• _What is being asked_
Carry on the forum discussion about modes and modulation in jazz, beginning directly after its final post.

• _Passage provided_
□ □ □ □ □

-
Originally Posted by Chris236
And yeah … with All of Me. What we’re at now is a semantic difference between “tonicize” and “modulate.” Which is honestly probably a difference in vocabulary and not much else. Or a difference in degree rather than in kind.
Like in just that normal I VI ii V in C, on the A7 you’d still be more likely to grab for notes coming from D minor (Bb rather than B). Not set in stone, but that’d be a pretty standard choice. But it’s not a modulation. I would apply the same terminology to something a bit bigger but that still is easy to contextualize in the normal key. The process for how I’m hearing and settling on those extensions and color notes is still exactly what you described in All of Me. I was just taught to save the word “modulate” for a more complete move to a new key.
I think we’re in six-of-one territory here.
(Half dozen of the other.)
Anyway. What you’re saying is much clearer to me now, I think.
-
09-14-2023 11:11 AM
-
Can we still be friends, fellas? Just friends, of course.
-
Originally Posted by Chris236
-
Originally Posted by pamosmusic
-
The great Johnny Smith weighs in on this: .
-
Originally Posted by Rsilver
you can say you don’t believe the Earth is round, yet still traverse its circumference.
-
He doesn’t say that he doesn’t believe in the existence of modes. He says he doesn’t think they lead to good improvisation.
-
Originally Posted by Rsilver
-
I'd say for about 75% of jazz you really don't need modes.
Also, 95% of statistics are made up.
But like...a mode is really just a 13th chord arpeggio...
-
don’t get me started.
-
But Johnny Smith wasn't playing modal music...
-
You can teach harmony, you can teach counterpoint, you can write books on reharmonization, or romantic era tonality etc. but you can't teach melody. Melody is a product of personal creativity.
I took some courses in a jazz program but I don't have a jazz degree. My understanding is that the point of modes and chord-scales in college curriculum is to teach students their instruments. Once they know how to get around their instruments what they do with all those notes is up to them.
I mean, yeah there is chord tones, guide tones, triads, licks etc. But none of these constitute a recipe for a good solo. They are more like the starting motor of a car engine. You still need an engine.
-
Originally Posted by ragman1
-
Originally Posted by ragman1
-
Originally Posted by kris
-
Originally Posted by Chris236
-
Originally Posted by Chris236
-
Originally Posted by Tal_175
-
I think the modes thing with a lot of old school guys is kind of similar to the term transcribe. Where it has specific connotations that they don’t feel apply to what they do, but the really broad general sense is a little more widely relevant even if people don’t like the word.
Like in most functional jazz, the modes are a way of organizing groups of tension notes and stuff; maybe thinking about the center of gravity for a certain chord. Hopefully folks are still playing the changes and that sort of thing when they’re talking about modes.

□ □ □ □ □

• _Source excerpt_
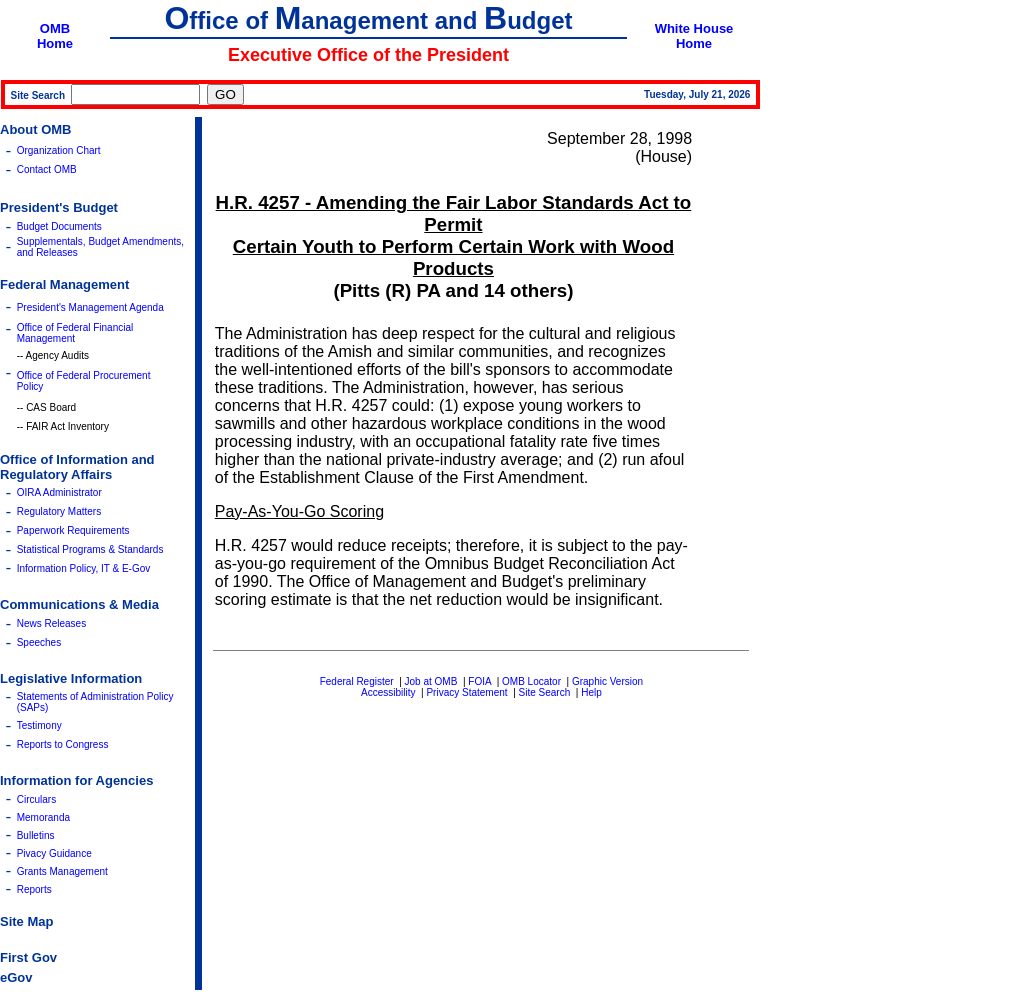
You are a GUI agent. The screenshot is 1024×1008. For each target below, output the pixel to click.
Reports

□ □ □ □ □

• _Task answer_
Im guessing Johnny Smith also has a particular collection of tension notes he thinks go well on bars 5-6 of All of Me, even if he doesn’t go in on the terminology.
-
Of all the jazz terms I hate, ‘tensions’ is the worst. They aren’t tensions!
Anyway, as you were.
-
Originally Posted by Christian Miller
In my idiosyncratic thought process I think of chord tones, consonant extensions, spicy extensions and "be afraid" notes. For want of better terms.
So, G7, G13, Galt and then playing F# against G7.
Against a major tonic, I'd include the b7, b2 as "be afraid".
Not that you can't make fear sound good. Wes could. Maybe I could on a sunny day in the future.
How do you organize it?
-
Originally Posted by Christian Miller
-
I think it was just that jazzers saw the term ‘extensions’ and started saying ‘tensions’ because it sounded hipper.
I think that was the extent of the thought process.
The whole point of the extensions is that they aren’t necessarily tense. Most/many are colour tones.
Not all extensions are colour tones and these get labelled fairly or unfairly ‘avoid notes’. These should really be the ones that are called tensions. But they are incredibly unhelpfully and misleadingly called avoid notes which is just bad psychology haha.
(Jordan taught me that CST is sort of upside down anyway.)
C on a Cmajor7 chord on the other hand. That’s a tension. A D, F# or even a D# on the same chord? Colour.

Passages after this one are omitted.